TEATRO PIENO AD ASCOLTARE ROSSI: “GENITORI IN ANSIA” – FESTIVAL IO DESIDERO

Davanti a un Teatro Annibal Caro pieno in ogni ordine di posto — con persone rimaste fuori — Stefano Rossi, psicopedagogista e autore di Genitori in ansia, ha portato in scena una riflessione intensa sul coraggio di educare. L’incontro ha chiuso l’anno del progetto Io Desidero 2025, giunto alla nona edizione, dedicato al dialogo tra generazioni.
La serata è stata introdotta da Andrea Foglia ideatore e direttore del festival ,si è aperta con l’emozionante performance di Arianna Fabiani, giovane ballerina civitanovese, che attraverso la danza ha raccontato il percorso dall’infanzia alla maturità come abbraccio tra fragilità e rinascita. “Attraverso la danza riesco a dire ciò che le parole non sanno esprimere”, ha raccontato.

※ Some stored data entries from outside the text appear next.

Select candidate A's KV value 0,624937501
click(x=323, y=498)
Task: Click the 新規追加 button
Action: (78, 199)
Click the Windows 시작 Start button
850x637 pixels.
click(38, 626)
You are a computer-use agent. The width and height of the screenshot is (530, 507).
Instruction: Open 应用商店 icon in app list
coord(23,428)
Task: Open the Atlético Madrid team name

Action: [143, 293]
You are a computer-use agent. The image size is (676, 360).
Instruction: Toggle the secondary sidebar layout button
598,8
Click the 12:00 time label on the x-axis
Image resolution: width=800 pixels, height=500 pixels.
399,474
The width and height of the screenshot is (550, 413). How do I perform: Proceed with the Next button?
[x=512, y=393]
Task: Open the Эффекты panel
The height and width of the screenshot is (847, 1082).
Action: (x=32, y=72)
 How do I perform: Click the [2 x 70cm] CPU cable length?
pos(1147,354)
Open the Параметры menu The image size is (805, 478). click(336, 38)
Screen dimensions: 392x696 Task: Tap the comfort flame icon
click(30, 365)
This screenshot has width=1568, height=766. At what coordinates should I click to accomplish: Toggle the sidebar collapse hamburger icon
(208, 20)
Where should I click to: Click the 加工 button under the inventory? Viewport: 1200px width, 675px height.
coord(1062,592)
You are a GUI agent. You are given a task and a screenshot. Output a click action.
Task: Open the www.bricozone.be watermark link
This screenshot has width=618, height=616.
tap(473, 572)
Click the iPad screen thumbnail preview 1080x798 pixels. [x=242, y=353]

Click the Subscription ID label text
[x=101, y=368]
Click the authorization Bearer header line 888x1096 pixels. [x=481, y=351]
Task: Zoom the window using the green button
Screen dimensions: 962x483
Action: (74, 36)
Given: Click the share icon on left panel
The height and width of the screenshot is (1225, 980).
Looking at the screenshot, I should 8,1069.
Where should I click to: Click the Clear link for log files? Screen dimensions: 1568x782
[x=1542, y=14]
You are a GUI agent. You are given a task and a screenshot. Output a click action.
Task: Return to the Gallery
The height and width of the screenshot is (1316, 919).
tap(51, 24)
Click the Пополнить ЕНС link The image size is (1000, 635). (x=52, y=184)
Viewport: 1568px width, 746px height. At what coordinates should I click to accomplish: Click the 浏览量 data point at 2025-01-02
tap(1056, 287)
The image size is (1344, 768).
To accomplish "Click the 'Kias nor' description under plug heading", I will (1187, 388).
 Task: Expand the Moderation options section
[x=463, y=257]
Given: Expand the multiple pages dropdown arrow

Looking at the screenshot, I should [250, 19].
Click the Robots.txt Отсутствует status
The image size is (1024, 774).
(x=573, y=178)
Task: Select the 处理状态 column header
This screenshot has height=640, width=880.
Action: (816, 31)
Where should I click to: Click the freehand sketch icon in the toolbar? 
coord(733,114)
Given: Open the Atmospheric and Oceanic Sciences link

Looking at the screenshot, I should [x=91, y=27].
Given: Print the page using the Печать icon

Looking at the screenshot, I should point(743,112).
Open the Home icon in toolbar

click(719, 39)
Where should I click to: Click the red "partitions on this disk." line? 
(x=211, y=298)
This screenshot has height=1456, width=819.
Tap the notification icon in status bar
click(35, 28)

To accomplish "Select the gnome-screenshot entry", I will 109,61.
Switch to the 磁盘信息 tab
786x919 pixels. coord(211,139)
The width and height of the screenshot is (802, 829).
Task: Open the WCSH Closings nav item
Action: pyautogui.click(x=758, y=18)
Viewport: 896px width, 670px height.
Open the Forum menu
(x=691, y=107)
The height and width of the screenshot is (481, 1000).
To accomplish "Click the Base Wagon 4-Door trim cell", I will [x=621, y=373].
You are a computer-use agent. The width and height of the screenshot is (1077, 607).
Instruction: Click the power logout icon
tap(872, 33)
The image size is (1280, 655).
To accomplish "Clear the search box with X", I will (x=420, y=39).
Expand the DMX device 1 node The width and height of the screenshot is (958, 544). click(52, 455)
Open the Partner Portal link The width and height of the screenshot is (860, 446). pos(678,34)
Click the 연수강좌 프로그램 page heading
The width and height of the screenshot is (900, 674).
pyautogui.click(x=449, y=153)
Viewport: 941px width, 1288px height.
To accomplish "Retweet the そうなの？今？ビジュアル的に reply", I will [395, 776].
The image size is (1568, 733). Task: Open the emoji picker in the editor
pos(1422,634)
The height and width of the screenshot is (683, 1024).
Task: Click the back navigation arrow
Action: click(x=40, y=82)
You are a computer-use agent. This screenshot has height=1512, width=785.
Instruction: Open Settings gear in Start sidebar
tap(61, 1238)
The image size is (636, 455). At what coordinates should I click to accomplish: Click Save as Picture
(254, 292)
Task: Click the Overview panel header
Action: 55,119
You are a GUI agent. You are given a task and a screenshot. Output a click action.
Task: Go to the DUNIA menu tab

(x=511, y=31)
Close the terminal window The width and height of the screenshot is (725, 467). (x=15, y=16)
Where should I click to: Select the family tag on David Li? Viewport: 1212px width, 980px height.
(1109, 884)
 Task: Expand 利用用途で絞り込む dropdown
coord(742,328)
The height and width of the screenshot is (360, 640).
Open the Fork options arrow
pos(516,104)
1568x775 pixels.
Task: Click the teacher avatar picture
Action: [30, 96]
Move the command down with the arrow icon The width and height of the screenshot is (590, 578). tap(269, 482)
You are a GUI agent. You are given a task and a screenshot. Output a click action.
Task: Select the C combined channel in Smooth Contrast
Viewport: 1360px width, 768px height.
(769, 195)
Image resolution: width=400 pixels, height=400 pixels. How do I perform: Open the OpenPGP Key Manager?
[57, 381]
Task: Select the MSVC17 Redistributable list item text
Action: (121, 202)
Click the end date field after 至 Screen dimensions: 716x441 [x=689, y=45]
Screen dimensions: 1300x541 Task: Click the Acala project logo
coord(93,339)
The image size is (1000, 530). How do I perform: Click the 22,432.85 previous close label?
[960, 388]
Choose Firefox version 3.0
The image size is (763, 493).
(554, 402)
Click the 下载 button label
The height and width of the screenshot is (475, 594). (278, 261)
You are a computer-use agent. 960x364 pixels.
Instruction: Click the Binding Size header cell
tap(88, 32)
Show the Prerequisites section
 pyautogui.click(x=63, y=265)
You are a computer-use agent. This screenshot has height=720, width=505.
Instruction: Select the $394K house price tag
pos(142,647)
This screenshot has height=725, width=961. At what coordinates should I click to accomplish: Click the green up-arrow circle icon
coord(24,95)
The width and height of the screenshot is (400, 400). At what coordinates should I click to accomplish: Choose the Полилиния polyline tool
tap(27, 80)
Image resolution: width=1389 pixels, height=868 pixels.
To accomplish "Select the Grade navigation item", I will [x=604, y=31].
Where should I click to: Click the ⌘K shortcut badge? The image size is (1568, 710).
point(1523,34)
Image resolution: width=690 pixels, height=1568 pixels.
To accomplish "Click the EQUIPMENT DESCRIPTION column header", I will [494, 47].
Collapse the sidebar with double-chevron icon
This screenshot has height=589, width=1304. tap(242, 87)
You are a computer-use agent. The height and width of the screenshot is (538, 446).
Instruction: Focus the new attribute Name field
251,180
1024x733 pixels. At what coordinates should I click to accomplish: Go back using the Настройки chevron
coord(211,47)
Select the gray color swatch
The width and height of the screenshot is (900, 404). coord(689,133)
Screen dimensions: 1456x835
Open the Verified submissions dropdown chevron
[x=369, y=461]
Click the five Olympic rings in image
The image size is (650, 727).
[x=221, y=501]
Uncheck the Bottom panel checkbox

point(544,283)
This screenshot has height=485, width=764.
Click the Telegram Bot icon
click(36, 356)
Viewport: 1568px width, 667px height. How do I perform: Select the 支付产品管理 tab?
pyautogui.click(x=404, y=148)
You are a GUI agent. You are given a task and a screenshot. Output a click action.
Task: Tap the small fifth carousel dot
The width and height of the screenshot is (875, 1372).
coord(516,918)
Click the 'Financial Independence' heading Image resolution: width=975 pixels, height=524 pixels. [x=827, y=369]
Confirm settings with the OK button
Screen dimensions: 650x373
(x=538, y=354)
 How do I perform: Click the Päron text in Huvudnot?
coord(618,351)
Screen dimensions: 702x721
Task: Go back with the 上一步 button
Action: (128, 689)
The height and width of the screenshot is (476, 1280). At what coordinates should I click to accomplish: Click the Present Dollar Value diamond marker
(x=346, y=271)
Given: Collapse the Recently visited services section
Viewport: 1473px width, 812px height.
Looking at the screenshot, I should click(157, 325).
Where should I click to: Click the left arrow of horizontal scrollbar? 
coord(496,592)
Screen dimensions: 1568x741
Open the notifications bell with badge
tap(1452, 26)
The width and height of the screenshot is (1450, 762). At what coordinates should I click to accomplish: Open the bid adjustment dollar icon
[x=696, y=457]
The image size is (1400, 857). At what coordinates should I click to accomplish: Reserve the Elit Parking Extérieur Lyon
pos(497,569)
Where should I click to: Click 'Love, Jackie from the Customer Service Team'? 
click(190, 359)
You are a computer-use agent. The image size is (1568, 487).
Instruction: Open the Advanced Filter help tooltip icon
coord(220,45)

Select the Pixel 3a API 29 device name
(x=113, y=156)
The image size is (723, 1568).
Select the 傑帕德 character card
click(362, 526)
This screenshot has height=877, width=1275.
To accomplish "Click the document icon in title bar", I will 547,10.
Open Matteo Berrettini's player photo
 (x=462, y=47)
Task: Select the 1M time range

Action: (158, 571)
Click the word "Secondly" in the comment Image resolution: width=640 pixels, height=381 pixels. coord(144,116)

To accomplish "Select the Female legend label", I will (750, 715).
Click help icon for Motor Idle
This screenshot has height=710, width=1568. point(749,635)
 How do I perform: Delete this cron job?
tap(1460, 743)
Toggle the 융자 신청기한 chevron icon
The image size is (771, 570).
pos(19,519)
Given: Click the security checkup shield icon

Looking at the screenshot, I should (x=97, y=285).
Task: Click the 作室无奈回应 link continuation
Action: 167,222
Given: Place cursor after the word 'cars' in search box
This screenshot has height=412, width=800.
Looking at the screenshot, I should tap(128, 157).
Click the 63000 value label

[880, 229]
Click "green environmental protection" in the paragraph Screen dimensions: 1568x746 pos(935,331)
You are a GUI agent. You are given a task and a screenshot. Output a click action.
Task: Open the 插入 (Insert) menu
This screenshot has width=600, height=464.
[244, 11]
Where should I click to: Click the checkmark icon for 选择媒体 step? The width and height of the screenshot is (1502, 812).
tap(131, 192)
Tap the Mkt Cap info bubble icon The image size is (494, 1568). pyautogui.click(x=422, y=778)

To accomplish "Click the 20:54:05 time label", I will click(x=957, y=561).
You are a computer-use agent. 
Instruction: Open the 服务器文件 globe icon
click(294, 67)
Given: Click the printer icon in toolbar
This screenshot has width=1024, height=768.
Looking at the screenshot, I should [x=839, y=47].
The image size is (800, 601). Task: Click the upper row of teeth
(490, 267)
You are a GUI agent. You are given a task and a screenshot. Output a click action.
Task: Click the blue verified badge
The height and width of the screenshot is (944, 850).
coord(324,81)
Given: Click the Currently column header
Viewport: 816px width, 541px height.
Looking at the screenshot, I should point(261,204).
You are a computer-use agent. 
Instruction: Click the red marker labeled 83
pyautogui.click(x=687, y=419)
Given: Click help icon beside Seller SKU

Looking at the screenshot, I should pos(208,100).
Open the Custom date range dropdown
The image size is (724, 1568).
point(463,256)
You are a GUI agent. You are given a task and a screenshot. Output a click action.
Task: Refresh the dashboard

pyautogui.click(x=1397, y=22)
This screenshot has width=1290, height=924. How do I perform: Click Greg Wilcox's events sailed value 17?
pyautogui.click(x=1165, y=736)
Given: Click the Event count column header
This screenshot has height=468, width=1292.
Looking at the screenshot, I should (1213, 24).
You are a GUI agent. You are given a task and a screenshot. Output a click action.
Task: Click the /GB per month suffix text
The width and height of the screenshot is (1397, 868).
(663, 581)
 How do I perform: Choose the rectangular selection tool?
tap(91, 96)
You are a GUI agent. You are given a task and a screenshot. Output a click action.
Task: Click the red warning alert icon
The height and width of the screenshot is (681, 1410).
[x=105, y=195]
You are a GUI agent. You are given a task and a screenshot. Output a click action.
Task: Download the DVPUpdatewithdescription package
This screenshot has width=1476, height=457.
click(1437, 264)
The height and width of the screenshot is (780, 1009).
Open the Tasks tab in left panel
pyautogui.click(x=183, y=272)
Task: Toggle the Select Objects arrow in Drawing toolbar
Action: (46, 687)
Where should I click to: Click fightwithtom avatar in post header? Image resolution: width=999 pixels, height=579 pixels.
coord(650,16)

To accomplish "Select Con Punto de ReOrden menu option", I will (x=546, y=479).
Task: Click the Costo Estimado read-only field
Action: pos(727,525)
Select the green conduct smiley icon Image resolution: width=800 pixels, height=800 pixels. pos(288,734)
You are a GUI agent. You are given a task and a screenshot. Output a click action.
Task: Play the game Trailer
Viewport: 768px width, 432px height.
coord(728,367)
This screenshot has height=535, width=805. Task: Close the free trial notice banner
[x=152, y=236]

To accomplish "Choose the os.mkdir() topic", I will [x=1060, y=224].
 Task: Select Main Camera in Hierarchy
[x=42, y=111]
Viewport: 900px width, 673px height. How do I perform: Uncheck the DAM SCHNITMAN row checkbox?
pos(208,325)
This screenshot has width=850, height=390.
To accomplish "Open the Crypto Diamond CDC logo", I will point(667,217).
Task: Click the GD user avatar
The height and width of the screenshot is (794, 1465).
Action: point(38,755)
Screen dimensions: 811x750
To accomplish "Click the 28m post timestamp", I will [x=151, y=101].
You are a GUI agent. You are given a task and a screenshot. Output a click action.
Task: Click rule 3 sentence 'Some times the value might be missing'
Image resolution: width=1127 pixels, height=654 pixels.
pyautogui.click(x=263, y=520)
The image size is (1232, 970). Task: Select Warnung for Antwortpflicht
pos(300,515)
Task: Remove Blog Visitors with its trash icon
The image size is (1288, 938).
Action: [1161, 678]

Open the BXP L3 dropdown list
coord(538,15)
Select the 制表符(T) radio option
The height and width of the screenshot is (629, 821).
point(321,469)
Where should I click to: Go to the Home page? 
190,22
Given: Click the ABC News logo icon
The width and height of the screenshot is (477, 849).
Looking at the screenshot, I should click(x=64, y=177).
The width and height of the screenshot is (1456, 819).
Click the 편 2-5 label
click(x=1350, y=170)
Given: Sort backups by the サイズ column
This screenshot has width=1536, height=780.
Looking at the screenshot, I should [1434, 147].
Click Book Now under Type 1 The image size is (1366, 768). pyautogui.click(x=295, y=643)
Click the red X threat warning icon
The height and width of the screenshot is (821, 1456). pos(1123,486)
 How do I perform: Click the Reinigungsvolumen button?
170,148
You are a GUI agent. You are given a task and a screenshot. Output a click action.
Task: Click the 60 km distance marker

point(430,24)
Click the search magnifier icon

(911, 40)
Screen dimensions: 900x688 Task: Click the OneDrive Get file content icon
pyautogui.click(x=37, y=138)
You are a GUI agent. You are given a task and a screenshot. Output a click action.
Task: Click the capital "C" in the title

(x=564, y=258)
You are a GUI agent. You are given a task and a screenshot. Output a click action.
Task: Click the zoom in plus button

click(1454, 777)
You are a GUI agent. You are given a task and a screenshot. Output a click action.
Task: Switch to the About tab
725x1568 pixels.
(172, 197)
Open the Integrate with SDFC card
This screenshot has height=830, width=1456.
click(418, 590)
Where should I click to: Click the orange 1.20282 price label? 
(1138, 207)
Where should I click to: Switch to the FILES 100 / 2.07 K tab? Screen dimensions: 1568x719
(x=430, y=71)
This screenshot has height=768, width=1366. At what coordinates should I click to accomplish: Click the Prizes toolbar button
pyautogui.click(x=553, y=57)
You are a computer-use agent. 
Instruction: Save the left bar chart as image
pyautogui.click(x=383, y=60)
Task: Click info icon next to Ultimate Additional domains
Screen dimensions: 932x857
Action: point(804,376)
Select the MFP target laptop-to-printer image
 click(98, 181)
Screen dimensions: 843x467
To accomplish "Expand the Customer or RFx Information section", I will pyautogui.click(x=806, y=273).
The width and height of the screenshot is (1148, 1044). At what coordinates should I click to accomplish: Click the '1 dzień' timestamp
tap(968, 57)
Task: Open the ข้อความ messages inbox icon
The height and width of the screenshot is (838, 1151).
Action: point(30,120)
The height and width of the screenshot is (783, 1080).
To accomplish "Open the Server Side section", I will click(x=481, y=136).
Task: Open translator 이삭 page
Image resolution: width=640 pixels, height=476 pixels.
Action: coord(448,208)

Rossi ha poi proposto una potente metafora: “siamo passeggeri di un aereo il cui cockpit è vuoto”, simbolo di un tempo privo di guide adulte solide. Ha invitato genitori ed educatori a trasformare l’ansia in consapevolezza, ricordando che “i figli non hanno bisogno di genitori impeccabili, ma di adulti veri, capaci di esserci anche quando non hanno tutte le risposte”.
Ha indicato quattro principi come bussola educativa: speranza, autorevolezza, tenerezza e presenza. Ha affrontato i temi della crisi del padre, della prossimità materna e della coppia come “casa” e “mare” per la crescita dei figli. “Solo vedendo le nostre paure possiamo trasformarle — ha detto — perché i figli imparano a volare accanto a genitori che affrontano le proprie cadute”.
Una serata densa di emozioni e pensieri, che ha lasciato nel pubblico il desiderio di rimettere al centro l’educazione come atto di coraggio e crescita reciproca. “La vera cura delle nuove generazioni — ha concluso Rossi — nasce da adulti che non smettono di crescere”.
Andrea Foglia, ha sottolineato il valore di questo percorso: “Con l’incontro di questa sera, Io Desidero prosegue il suo cammino di consapevolezza condivisa. È il quarto appuntamento con Stefano Rossi, una scelta voluta per costruire un cammino profondo, capace di accompagnare genitori ed educatori in una riflessione continua. La performance di Arianna e le parole di Rossi hanno incarnato lo stesso messaggio: la crescita nasce dal desiderio di esprimersi, di ascoltare e di esserci. È da qui che prende forma una comunità più consapevole e capace di desiderare insieme”.
Hanno portato il saluto la presidente dei Teatri di Civitanova, Maria Luce Centioni, e Ilenia Ferracuti del Dipartimento Dipendenze Patologiche dell’AST di Macerata.